Cada chakra está asociado con cierta parte del cuerpo y cierto órgano al que provee con la energía que necesita para funcionar. Los siete chakras principales corresponden a las siete mayores glándulas del sistema endocrino. Así como cada órgano del cuerpo humano tiene su equivalente en el plano mental y espiritual, así también cada chakra corresponde a un aspecto específico de la conducta y el desarrollo humanos.
Los chakras inferiores están asociados con emociones y necesidades fundamentales, pues allí la energía vibra con más frecuencia y por lo tanto es de naturaleza cruda. La energía refinada de los chakras superiores corresponde a las más elevadas aspiraciones y facultades mentales y espirituales del hombre.

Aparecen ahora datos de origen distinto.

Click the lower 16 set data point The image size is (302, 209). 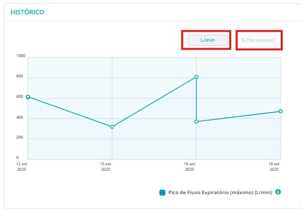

Un bloqueo en el flujo de energía de los chakras, así como un exceso de energía, pueden llevar al desequilibrio y la desarmonía de los niveles físicos, mental y espiritual. Tales alteraciones son causadas a menudo por el estrés y los traumas psicológicos, así como por experiencias dolorosas o un exceso de deleite.
Los chakras están provistos de finas antenas que reaccionan a cada influencia que proviene del exterior y que por lo tanto pueden abrirse o girar conjuntamente. Por esta razón, en mucha gente los chakras individuales vibran con frecuencias distintas.